Heart failure (HF) may have either an acute, gradual, or insidious onset, as in the case of hemodynamic pressure or volume overloading. This may be hereditary, as in the case of genetic cardiomyopathies. Cardiomyopathy is a disease with dysfunction of the myocardium due to the cardiac muscle protein abnormality with progressive cardiomyocyte loss leading to HF by means of either necrotic, apoptotic, or autophagic cell death pathways. There are two major types of intrinsic cardiomyopathies and they include hypertrophic cardiomyopathy (HCM) and dilated cardiomyopathy (DCM), which are most often determined as genetic cardiomyopathies associated with HF. It seems that about 40%–60% of subjects with HCM and DCM have been recognized as genetic diseases with mutations in the sarcomere. A meta-analysis examined genome-wide association studies of HF comprising 47,309 cases and 930,014 controls.
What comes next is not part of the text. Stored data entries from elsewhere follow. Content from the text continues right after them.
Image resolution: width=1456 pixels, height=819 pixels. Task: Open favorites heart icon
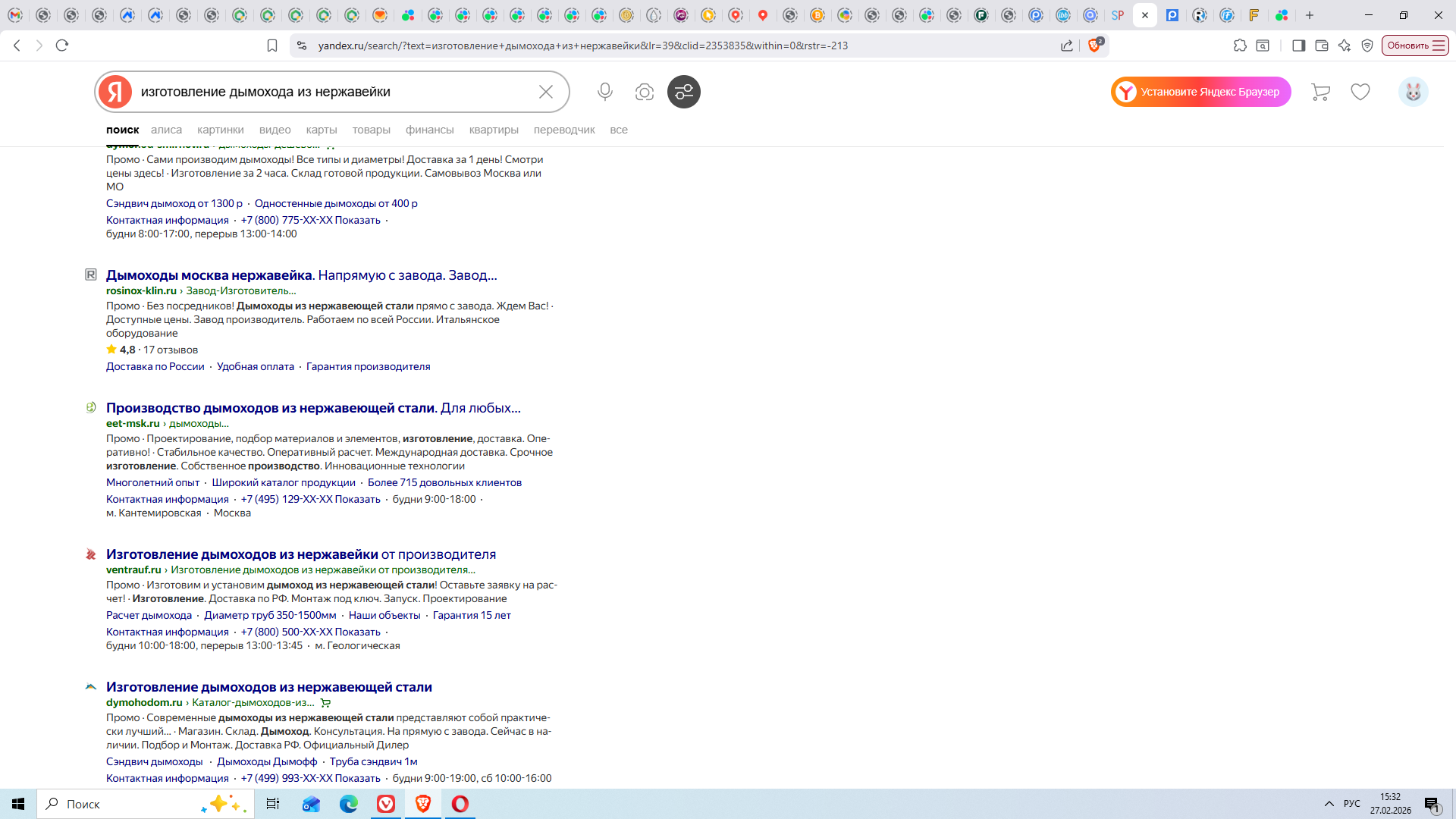pos(1360,92)
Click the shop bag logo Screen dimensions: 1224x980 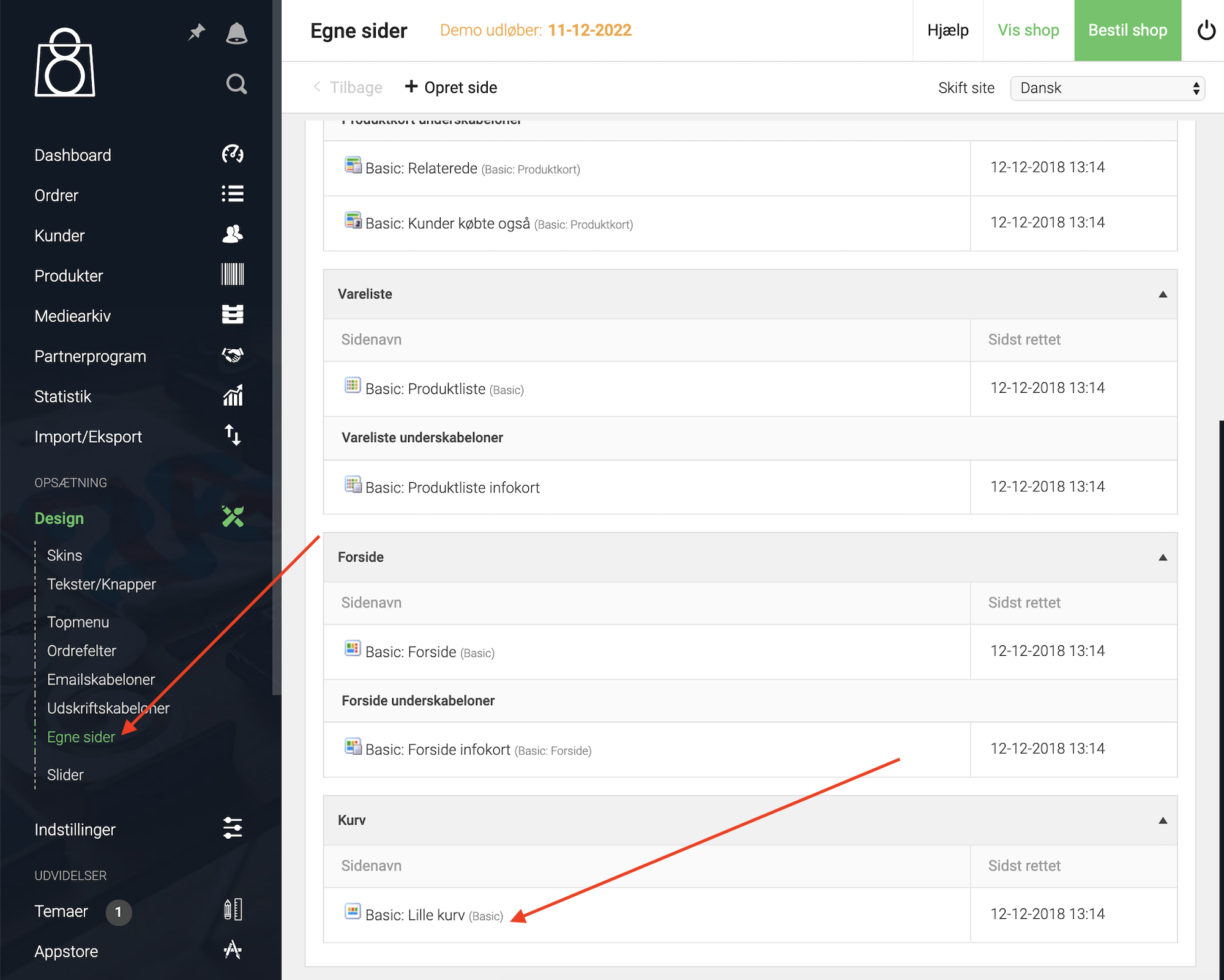pos(65,62)
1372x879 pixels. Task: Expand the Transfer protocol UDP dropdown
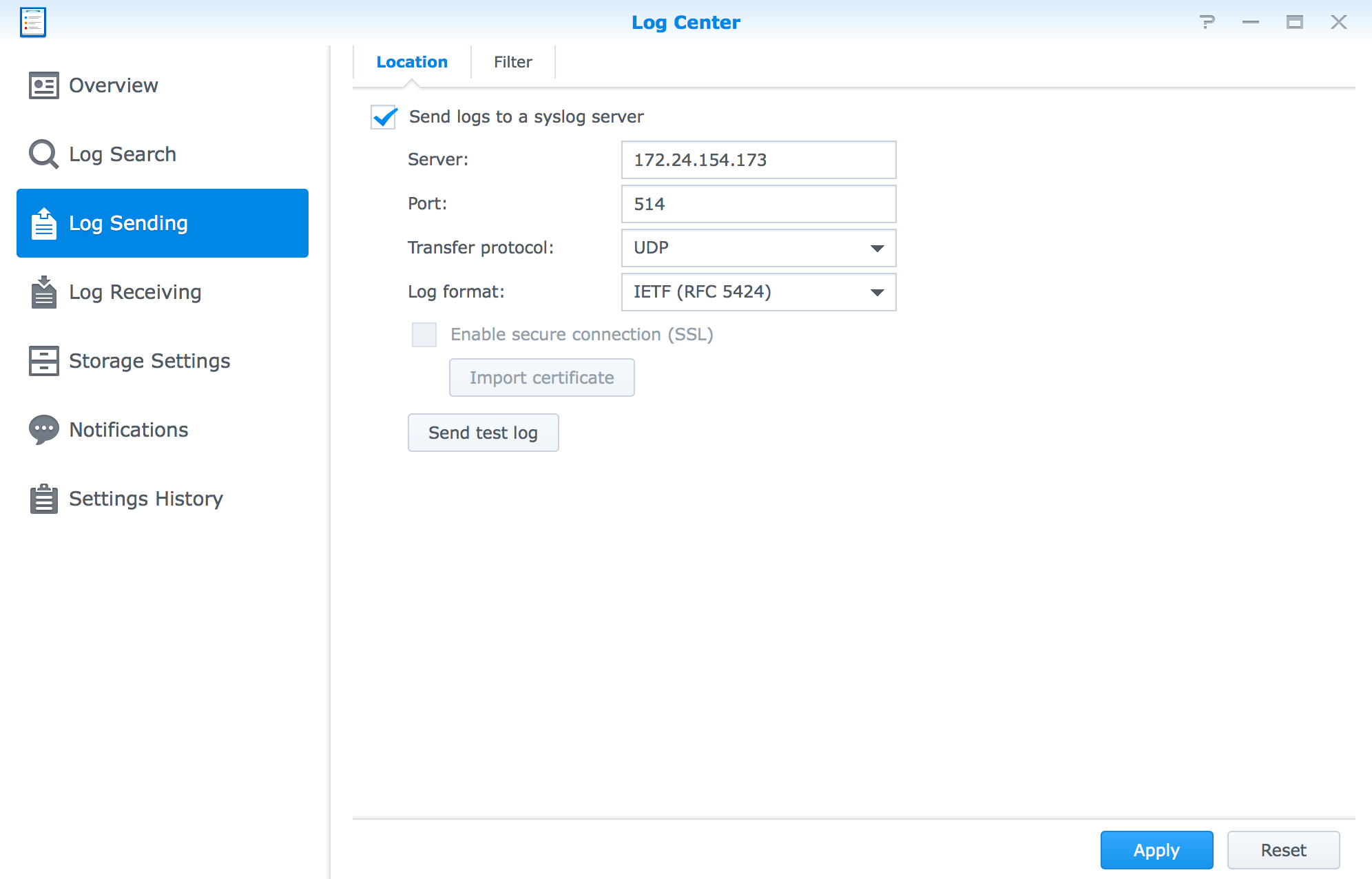758,248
Twelve independent variants at 11 genomic loci were associated with HF, all of which demonstrated one or more associations with either coronary artery disease (CAD), atrial fibrillation, or reduced left ventricular function, indicating shared genetic etiology. Functional analysis of non-CAD-associated loci implicates genes that are involved in cardiac development (MYOZ1, SYNPO2L), protein homeostasis (BAG3), and cellular senescence (CDKN1A). It is concluded that genetic analysis can provide improved diagnosis and management of HF with hereditary cardiomyopathy.